Vicenza, sfida tra medici e infermieri a chi fa più male

Ha dell'incredibile la vicenda emersa al Pronto Soccorso del San Bortolo. In un gruppo whatsapp, alcuni componenti del personale, medici e infermieri, avrebbe ingaggiato un campionato interno dove il punteggio era dato dalle dimensioni di aghi e cannule infilati nel corpo dei pazienti

Facevano a gara a chi infilava aghi e cannule di maggiori dimensioni nei corpi dei pazienti del San Bortolo, con conseguente maggiore sofferenza dei malati, e confrontavano i "risultati" su un gruppo Whatsapp. Ha dell'incredibile la vicenda emersa dalle mura del Pronto soccorso e finita sulle pagine de Il Giornale di Vicenza. Sarebbe stato un "pentito" a rivelare tutto al primario Vincenzo Riboni, che, ovviamente, stigmatizza i fatti e difende la professionalità, la serietà ed il sacrificio della stragrande maggiornaza della sua squadra. 

Secondo quanto riportato, due medici e sei infermieri del reparto avrebbero creato un gruppo Whatsapp, "Gli amici di Maria", in cui avrebbero riportato, praticamente in diretta, le rispettive imprese, infilare aghi a cannule, il cui punteggio era dato dalle dimensioni di questi. I risultati sarebbero stati raccolti in un tabellone. Grazie a una "soffiata", il primario scopre il "campionato" e individua i responsabili, che vengono sottoposti ad altrettanti provvedimenti disciplinari dal dg Giovanni Pavesi. Tutti e 8 hanno negato ogni addebito. 

Il procedimento si conclude con un medico punito con la censura scritta, un infermiere con un rimprovero scritto, prosciolta l'altro medico, e gli altri infermieri, 3 donne e due uomini. Non ci sono, infatti, le prove che documentino la veridicità dei messaggi, poichè cannule e aghi utilizzati non sono riferiti nei verbali del Pronto soccorso e nessun paziente ha segnalato di essersi sentito schernito. Per i due presenti nel giorno della chat è rimasta l'accusa di “sviamento dall'attività istituzionale” e “dell'uso improprio del cellulare” da utilizzare solo “per emergenze e non per svago come lo scambio di messaggi di dubbio gusto e lesivo della dignità dei pazienti”.

_DATI FORNITI_
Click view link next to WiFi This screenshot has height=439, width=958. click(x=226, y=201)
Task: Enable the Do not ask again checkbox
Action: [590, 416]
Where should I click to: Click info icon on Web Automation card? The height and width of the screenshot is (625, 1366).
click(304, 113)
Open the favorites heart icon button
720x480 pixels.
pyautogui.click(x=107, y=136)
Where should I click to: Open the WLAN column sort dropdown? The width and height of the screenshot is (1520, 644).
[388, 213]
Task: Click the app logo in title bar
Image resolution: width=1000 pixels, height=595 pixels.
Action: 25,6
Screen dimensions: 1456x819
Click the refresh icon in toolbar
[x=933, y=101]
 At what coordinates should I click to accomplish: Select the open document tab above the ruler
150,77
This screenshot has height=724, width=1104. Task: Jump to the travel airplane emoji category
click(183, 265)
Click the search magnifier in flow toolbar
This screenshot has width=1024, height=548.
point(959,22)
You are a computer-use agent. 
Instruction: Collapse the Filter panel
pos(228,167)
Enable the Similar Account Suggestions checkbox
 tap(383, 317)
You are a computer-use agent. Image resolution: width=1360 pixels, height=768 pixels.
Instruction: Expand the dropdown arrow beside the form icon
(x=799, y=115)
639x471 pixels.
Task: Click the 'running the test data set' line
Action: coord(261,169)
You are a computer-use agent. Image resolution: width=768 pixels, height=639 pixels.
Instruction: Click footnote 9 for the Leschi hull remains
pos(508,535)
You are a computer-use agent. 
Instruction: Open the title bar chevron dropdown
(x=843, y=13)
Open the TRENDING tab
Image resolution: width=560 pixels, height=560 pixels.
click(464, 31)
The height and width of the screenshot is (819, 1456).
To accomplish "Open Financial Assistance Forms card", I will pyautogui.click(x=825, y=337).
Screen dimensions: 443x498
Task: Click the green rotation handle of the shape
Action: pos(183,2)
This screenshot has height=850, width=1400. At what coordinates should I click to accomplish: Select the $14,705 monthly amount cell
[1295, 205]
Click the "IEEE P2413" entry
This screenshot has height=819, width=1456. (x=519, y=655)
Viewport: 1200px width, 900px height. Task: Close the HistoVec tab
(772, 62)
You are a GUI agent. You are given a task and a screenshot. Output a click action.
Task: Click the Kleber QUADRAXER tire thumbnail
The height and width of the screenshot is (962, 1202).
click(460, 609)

_ISTRUZIONI DEI COMPITI_
1) Nel testo selezionato, qual è il nome del gruppo Whatsapp creato da due medici e sei infermieri del reparto?
2) Trascrivi senza modifiche il brano del testo selezionato che inizia con le parole contenenti "Secondo quanto riportato, due" e termina con "negato ogni addebito.".

_RISPOSTE AI COMPITI_
1) Il gruppo si chiamava "Gli amici di Maria".

2)
Secondo quanto riportato, due medici e sei infermieri del reparto avrebbero creato un gruppo Whatsapp, "Gli amici di Maria", in cui avrebbero riportato, praticamente in diretta, le rispettive imprese, infilare aghi a cannule, il cui punteggio era dato dalle dimensioni di questi. I risultati sarebbero stati raccolti in un tabellone. Grazie a una "soffiata", il primario scopre il "campionato" e individua i responsabili, che vengono sottoposti ad altrettanti provvedimenti disciplinari dal dg Giovanni Pavesi. Tutti e 8 hanno negato ogni addebito.